I don't think it has anything to do with "people who play 6 hours a day and are in their peak twitch-reflex years" unless you mean your enjoyment is derived from overcoming this archetype.
> The final sample consisted of 336 full-time university students (women: 19/41, 46.3%; men: 21/41, 51.2%; prefer not to disclose sex: 1/41, 2.4%; mean age 22.51, SD 1.52)."
The final results were from a survey, not a study where they trialed Super Mario games on students and followed their progress.
Also did you notice that the numbers in your quote don’t even agree?

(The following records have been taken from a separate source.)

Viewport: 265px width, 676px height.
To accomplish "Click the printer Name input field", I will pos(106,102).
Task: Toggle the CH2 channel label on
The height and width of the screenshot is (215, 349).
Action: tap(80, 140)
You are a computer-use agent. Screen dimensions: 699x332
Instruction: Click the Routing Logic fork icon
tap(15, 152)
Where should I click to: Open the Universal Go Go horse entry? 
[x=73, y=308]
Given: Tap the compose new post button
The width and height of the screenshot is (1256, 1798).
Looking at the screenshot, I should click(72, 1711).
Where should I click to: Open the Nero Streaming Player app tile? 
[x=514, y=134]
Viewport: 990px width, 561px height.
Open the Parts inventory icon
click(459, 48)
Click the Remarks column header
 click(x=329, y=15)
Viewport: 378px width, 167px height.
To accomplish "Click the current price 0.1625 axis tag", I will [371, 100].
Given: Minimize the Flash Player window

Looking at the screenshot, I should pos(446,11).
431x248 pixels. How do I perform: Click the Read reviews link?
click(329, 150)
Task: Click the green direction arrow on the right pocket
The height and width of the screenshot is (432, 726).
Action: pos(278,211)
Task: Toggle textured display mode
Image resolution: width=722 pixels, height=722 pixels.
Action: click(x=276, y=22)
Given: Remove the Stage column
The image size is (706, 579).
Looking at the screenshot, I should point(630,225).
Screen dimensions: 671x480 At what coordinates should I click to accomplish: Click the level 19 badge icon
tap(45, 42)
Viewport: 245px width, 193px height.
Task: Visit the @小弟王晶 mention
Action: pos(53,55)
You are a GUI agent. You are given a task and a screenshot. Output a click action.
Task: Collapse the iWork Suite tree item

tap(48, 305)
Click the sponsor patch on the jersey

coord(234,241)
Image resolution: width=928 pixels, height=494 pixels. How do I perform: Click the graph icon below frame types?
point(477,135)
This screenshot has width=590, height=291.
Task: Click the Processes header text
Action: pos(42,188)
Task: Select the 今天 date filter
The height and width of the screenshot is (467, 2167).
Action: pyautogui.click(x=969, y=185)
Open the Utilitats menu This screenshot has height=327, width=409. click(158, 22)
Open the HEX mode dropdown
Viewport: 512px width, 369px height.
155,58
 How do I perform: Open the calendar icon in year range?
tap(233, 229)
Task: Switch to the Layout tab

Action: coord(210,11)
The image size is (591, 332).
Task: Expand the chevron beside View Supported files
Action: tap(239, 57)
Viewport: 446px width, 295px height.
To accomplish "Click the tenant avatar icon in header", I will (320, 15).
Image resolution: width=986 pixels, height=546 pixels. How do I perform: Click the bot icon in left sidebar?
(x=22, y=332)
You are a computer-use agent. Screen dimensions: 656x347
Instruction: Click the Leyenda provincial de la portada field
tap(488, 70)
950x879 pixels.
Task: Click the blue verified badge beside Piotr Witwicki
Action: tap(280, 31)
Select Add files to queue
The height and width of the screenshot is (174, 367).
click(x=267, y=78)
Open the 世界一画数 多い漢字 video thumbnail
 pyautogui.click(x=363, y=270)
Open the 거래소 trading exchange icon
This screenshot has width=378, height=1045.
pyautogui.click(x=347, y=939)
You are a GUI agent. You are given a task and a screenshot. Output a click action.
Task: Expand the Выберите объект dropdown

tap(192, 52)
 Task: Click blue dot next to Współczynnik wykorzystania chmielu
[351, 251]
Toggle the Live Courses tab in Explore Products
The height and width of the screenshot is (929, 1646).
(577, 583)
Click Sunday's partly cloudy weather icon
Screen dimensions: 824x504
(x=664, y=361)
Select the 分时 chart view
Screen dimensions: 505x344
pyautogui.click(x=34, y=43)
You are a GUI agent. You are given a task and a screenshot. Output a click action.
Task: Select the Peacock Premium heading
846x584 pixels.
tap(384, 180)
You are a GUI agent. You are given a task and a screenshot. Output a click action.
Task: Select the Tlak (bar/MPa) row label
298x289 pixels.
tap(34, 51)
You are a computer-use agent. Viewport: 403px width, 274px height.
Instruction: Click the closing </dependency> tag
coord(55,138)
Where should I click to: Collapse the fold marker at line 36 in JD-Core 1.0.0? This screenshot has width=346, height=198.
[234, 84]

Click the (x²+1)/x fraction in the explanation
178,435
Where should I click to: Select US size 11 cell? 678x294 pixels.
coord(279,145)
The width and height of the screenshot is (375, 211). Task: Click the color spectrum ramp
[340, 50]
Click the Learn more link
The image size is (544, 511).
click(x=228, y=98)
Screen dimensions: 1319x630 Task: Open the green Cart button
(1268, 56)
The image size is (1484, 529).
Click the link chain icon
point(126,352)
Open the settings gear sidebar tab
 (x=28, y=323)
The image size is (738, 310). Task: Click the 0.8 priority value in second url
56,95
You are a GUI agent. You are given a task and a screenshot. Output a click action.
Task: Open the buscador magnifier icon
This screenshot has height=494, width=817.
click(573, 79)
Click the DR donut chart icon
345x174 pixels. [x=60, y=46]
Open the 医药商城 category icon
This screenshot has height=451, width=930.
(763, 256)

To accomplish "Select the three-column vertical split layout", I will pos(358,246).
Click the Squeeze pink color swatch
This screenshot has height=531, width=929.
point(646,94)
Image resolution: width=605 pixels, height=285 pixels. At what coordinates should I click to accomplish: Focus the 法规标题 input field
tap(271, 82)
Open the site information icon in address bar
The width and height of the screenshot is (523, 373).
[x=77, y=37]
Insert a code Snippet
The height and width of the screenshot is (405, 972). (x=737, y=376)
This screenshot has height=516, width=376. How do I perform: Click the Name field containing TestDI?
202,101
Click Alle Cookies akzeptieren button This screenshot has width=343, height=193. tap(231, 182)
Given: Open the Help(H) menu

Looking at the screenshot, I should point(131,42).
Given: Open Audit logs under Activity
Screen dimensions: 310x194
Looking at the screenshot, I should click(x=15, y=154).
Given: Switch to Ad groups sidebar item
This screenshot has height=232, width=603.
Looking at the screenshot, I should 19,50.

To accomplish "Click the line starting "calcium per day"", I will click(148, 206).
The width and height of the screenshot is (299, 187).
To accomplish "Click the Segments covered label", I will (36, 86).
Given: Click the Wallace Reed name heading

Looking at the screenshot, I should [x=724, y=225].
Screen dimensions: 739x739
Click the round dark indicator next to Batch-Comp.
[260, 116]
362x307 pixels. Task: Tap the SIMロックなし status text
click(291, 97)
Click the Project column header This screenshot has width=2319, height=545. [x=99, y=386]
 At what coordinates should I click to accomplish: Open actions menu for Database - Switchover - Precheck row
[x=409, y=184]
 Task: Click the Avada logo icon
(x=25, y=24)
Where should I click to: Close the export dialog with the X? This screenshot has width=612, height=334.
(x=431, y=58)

In parentheses the numbers are out of 41, not 336.
This is not a serious paper.
I agree that it's at least sloppy.
> The final results were from a survey, not a study where they trialed Super Mario games on students and followed their progress.
afaik a study can consist of one single survey
> This is not a serious paper.
Maybe, maybe not, my only point was about the sample size which was surprising if you read only the top part.
Even the surveys had leading questions like “affordance of childlike wonder” from the game:
> Second, quantitative data were collected in a cross-sectional survey (N=336) of players of Super Mario Bros. and Yoshi to examine the games’ affordance of childlike wonder, overall happiness in life, and burnout risk.
There are even glaring numerical errors in the abstract that should have been caught by anyone doing any level of review or proofreading:
> First, qualitative data were collected through 41 exploratory, in-depth interviews (women: n=19, 46.3%; men: n=21, 51.2%; prefer not to disclose sex: n=11, 2.4%;
That n=11 is supposed to be n=1, if you didn’t catch it. It also doesn’t explain why the n=41 survey group separate from the 300+ survey group asked about burnout.
So I know this will generate a lot of discussion about burnout, but this is not the kind of paper to draw conclusions from. Everything about it, from the self-reported survey format to the idea itself, looks like someone started with a highly specific idea (Super Mario reduces burnout) and wanted to p-hack their way to putting it in a paper.
I'm not sure how they did the control group, but I would be curious about the difference between 15 minutes playing Mario, and just getting a 15 minute break.
I think any significant time away from work/studying could reduce burnout risk
Everything about the game seems designed to elicit that response. The in-world technology is absolute jank, with wooden spaceships and patched-over spacesuits. Both groups of aliens in the game (the Hearthians and the Nomai) are intensely curious and driven by wanderlust. The story's stakes are simultaneously enormous and none at all, like a child playing make-believe.
Playing it genuinely gets me feeling like a child, and that's something truly special.